All entries are to be reproduced exactly; the pictures are to be omitted.

### INPUT MATERIAL
====

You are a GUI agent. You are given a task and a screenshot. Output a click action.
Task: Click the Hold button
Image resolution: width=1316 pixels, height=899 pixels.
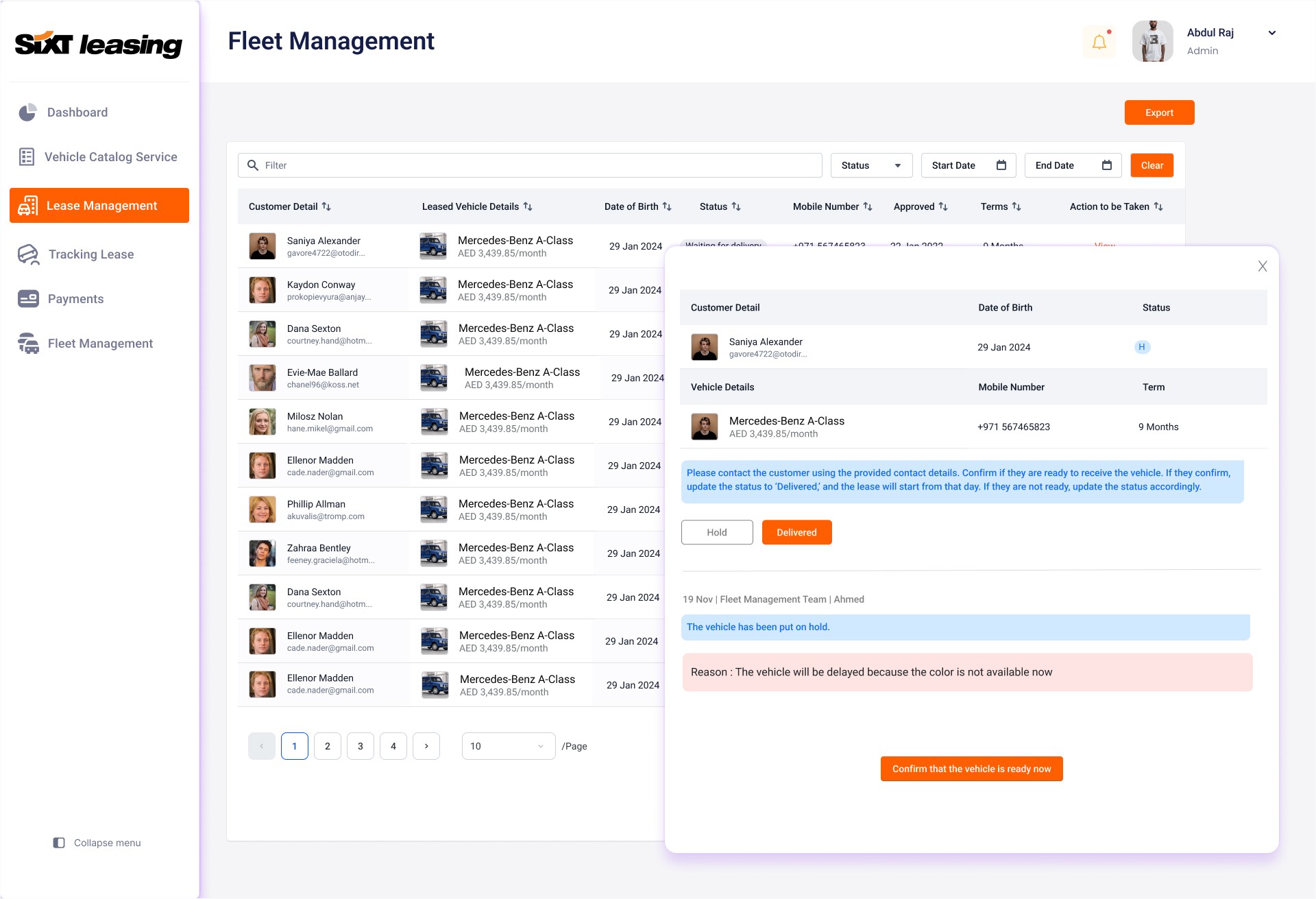click(716, 532)
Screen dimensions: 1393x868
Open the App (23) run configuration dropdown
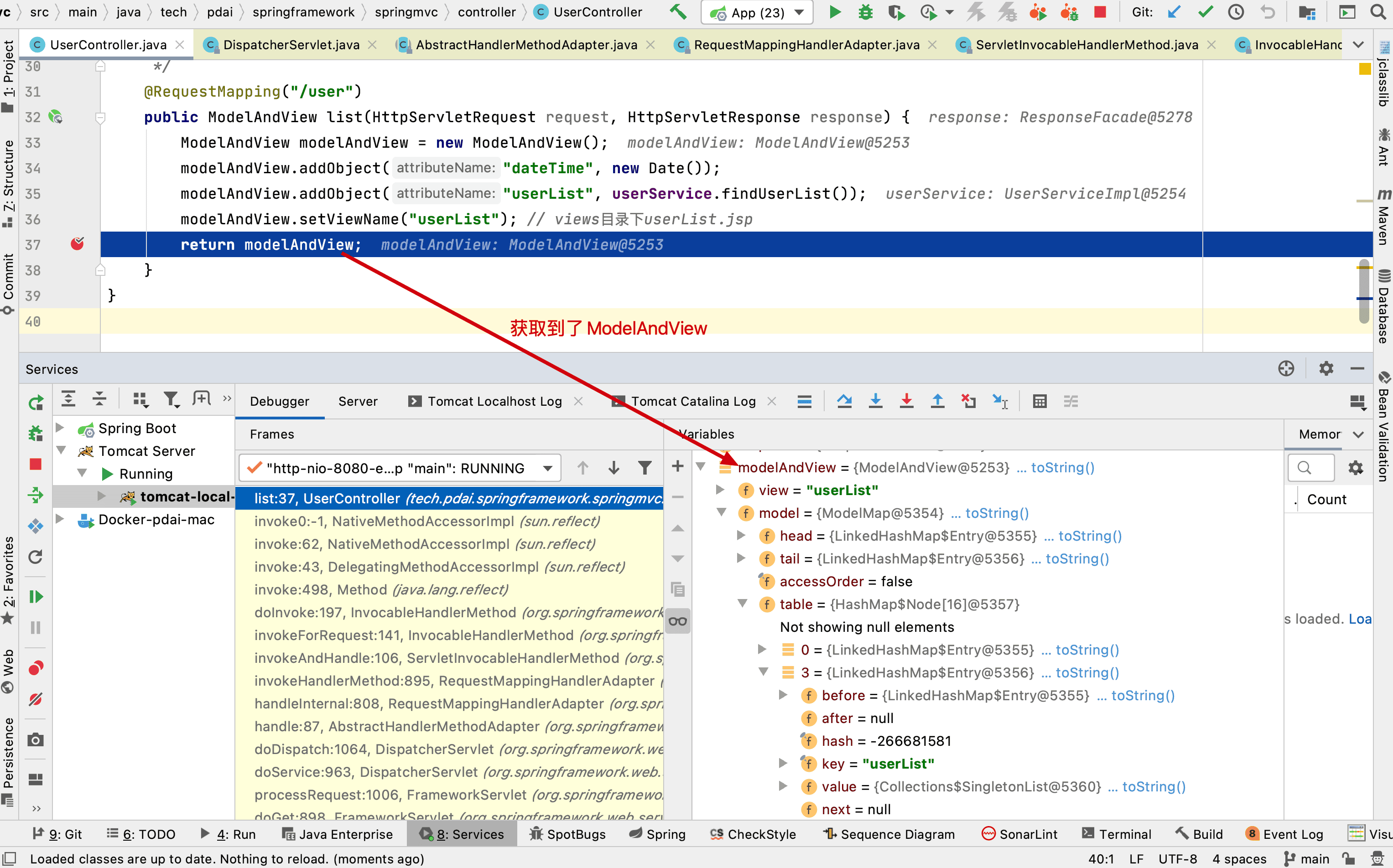[x=757, y=12]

====

### TASK ANSWER
You are a GUI agent. You are given a task and a screenshot. Output a click action.
Task: Click the Hold button
Image resolution: width=1316 pixels, height=899 pixels.
click(716, 532)
Screen dimensions: 1393x868
Open the App (23) run configuration dropdown
[x=757, y=12]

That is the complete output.